Now a Certified Data/Software Carpentry Trainer

A few weeks ago, just before the start of the Spring semester here, I attended a "train the trainers" session of Software Carpentry held on the beautiful campus of the University of California, Davis (#t3davis). The training session was led by Greg Wilson, the head of Software Carpentry, which advocates for proper computational techniques and using educational psychology to teach them. The trainers are all volunteers, and there was a nice group there. Software Carpentry focuses primarily on teaching good computational skills to scientists. It was a great experience, and I learned quite a lot about pedagogy that is applicable to many different domains. There was a lot of videotaping of teaching and some great discussions about lesson design. I haven't done much work on pedagogy outside of language teaching so it was quite useful for me. I am teaching a Digital Humanities Seminar (the topic of my next blog post?) so it is quite relevant to what I am doing right now.

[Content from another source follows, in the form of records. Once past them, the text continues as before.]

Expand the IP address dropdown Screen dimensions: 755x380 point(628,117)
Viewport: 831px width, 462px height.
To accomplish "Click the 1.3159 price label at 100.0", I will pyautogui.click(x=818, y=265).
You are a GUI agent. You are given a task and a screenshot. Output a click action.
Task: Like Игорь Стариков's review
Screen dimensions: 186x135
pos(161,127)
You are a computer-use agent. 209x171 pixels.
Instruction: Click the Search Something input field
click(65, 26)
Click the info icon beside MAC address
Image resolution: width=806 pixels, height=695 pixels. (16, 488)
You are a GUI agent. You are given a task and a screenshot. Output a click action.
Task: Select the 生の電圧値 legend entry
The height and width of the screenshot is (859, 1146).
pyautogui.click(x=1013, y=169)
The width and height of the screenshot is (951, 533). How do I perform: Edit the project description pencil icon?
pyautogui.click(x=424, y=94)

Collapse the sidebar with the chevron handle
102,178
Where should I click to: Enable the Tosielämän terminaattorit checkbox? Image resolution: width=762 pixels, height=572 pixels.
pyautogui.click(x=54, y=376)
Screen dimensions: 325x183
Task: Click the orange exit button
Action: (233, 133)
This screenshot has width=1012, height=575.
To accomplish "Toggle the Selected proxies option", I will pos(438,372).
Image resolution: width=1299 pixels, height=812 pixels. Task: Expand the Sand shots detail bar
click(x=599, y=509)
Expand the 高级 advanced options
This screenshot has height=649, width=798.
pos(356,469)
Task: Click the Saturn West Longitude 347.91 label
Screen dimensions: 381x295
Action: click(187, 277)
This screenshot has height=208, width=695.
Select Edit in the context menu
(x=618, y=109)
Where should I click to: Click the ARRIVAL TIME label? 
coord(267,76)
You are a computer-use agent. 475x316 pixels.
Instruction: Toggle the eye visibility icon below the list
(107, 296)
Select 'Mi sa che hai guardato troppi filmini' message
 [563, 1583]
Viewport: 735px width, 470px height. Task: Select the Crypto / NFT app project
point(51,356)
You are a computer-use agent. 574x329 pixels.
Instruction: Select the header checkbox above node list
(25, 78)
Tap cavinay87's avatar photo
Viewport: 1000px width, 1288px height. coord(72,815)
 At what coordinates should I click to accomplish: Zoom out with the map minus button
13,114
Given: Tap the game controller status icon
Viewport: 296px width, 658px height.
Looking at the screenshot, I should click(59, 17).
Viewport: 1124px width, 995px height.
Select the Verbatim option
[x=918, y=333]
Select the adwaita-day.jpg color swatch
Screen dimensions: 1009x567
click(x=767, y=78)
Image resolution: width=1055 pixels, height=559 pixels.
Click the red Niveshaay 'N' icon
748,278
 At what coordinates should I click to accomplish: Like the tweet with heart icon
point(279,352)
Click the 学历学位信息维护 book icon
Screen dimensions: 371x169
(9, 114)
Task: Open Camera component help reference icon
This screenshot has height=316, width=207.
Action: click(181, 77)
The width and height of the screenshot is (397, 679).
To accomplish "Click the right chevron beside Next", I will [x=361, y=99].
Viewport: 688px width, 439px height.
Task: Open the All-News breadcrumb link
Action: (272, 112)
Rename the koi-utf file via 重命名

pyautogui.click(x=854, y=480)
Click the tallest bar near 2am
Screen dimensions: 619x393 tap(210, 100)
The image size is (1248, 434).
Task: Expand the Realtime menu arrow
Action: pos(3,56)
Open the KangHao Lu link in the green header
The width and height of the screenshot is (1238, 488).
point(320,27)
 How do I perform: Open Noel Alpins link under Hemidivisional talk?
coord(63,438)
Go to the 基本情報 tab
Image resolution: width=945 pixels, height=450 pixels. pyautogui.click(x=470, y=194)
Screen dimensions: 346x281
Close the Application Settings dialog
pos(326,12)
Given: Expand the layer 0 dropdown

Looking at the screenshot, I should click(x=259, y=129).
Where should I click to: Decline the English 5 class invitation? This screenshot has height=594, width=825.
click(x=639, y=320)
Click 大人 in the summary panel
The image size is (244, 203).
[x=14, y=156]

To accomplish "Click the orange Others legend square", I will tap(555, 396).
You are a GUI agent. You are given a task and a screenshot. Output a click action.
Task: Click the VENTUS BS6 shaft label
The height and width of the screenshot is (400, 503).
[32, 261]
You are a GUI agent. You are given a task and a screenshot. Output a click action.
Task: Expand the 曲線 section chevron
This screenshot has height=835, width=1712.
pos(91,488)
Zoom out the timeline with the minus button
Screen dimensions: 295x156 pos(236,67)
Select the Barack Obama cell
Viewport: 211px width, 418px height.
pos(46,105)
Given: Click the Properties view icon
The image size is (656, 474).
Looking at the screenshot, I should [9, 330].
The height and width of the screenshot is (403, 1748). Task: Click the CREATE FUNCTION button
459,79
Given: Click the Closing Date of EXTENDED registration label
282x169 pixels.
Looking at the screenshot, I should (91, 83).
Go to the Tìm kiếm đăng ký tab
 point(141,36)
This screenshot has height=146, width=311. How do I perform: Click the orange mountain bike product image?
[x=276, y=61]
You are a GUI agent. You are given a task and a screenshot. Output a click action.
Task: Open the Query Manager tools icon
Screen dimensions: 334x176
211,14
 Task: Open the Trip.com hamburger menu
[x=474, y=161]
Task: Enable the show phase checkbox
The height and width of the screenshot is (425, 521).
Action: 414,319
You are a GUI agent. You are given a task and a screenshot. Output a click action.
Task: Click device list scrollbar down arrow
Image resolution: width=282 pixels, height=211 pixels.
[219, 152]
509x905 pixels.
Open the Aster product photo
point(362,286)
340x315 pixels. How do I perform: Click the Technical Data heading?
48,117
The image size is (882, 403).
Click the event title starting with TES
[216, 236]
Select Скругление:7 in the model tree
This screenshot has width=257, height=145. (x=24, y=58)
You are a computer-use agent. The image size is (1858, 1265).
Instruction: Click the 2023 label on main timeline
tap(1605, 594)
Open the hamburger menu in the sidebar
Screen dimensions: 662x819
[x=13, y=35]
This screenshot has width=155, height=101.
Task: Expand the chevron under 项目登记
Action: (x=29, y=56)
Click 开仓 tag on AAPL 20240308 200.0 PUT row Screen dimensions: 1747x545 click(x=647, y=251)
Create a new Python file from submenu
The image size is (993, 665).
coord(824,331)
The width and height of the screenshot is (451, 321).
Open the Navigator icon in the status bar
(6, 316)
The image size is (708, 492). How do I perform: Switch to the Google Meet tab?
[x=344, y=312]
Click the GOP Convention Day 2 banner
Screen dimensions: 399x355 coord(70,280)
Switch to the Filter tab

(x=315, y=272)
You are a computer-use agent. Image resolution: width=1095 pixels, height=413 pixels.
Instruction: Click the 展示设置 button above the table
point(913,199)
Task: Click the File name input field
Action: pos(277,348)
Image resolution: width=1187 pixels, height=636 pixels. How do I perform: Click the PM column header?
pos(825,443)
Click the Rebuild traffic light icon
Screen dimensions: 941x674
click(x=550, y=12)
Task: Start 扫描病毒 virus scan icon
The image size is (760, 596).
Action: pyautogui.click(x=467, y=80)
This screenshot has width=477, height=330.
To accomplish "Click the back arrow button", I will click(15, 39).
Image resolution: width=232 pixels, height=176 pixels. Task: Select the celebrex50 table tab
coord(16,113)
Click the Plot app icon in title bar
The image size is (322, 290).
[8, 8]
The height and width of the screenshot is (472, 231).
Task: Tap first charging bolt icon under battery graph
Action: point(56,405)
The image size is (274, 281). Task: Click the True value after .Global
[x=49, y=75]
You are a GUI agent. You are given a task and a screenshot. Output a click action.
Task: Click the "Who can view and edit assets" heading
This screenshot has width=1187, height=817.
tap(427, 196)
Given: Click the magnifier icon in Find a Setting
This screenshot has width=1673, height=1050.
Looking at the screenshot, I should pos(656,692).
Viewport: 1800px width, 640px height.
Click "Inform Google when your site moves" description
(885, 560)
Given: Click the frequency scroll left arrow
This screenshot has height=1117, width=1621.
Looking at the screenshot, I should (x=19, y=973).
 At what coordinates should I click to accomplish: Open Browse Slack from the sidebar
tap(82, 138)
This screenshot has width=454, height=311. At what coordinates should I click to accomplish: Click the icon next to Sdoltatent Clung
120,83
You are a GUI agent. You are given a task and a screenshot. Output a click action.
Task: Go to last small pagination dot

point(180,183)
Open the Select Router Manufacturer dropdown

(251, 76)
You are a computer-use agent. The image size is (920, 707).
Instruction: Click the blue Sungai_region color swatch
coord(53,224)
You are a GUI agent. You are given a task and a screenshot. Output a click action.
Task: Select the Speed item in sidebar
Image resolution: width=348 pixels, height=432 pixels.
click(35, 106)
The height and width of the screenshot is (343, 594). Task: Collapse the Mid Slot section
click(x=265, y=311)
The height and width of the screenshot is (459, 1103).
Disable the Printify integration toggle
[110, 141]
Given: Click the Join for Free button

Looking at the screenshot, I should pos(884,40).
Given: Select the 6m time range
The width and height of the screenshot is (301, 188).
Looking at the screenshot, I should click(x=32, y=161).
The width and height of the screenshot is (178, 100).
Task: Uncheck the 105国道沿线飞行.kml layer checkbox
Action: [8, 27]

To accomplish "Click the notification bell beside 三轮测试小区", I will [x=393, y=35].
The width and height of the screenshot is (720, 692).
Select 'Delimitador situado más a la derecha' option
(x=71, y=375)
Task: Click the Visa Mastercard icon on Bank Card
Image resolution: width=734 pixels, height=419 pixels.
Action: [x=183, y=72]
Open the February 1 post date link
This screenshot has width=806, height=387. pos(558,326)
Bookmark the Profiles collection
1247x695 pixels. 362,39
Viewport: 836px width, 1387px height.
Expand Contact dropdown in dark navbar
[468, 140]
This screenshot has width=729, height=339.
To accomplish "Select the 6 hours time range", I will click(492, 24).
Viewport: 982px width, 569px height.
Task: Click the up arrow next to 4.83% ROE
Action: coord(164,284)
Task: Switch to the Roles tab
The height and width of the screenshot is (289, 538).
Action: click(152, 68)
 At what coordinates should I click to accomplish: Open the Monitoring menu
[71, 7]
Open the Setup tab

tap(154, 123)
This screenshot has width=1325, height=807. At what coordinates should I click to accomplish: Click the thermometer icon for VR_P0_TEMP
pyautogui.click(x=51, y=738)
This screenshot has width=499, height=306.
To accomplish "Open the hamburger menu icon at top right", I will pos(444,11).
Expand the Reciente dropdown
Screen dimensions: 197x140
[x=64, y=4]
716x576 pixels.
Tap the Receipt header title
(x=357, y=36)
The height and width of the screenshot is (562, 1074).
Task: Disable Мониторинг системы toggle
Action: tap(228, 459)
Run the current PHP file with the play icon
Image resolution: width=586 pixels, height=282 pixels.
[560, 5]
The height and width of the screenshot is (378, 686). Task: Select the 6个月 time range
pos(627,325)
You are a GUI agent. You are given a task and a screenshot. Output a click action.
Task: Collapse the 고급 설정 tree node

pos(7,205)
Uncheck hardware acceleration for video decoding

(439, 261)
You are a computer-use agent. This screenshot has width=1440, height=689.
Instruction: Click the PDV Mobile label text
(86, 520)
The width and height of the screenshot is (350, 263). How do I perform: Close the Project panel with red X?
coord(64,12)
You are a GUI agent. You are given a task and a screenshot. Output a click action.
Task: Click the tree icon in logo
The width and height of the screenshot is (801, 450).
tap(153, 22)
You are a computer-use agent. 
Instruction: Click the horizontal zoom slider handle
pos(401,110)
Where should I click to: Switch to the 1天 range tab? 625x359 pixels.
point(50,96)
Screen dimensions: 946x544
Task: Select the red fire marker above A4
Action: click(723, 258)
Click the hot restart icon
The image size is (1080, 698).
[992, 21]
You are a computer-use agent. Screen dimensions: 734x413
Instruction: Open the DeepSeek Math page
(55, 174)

I attended a session of Software Carpentry at Michigan State University a few years ago and found it quite useful. The greatest thing I learned, from my friend Tracy K. Teal, a microbial biologist and current director of Data Carpentry, is what is called tab completion—a way to complete a command on the command line by hitting the tab key. I wish I had known that years before.

From my perspective, there is a huge amount overlap in what scientists and humanists like myself need in terms of computational training, and Software Carpentry and the new Data Carpentry workshops are a great way to teach a lot very quickly.

We are going to be hosting a simultaneous Data Carpentry and Software Carpentry session at/after the HASTAC 2015 conference held at my university, Michigan State. (It's apparently pronounced 'hay stack' and stands for Humanities, Arts, Science and Technology Alliance and Collaboratory.) The conference will run from May 27–29, 2015, and the workshop will be on May 29 and 30 (Saturday and Sunday, until 3pm). There are a number of humanists and librarians, in particular, who have gotten involved with Software/Data Carpentry projects, so we should have a great group of volunteers running those bootcamps. We are still finalizing the trainers. I will volunteer there, too.

There is some work that needs to be done to tweak the content of the Data/Software Carpentry lessons for humanists, but there is not too much to do.

I have also been thinking about trying to teach my current DH students a little bit of Javascript, which is the language used in most web programming and, as I learned at the Davis session, can even run a full-fledged server in four lines of code using the MEAN stack. (Insane!) I haven't tried that out yet. Since the goal of Software Carpentry, which uses the languages Python and R, is to teach proper programming technique, there is no reason some of the lessons can't be adjusted to use Javascript, too. It's useful for DH people as there are quite a number of neat mapping and visualization tools that work primarily through Javascript. It's also everywhere and difficult to avoid, even if you want to.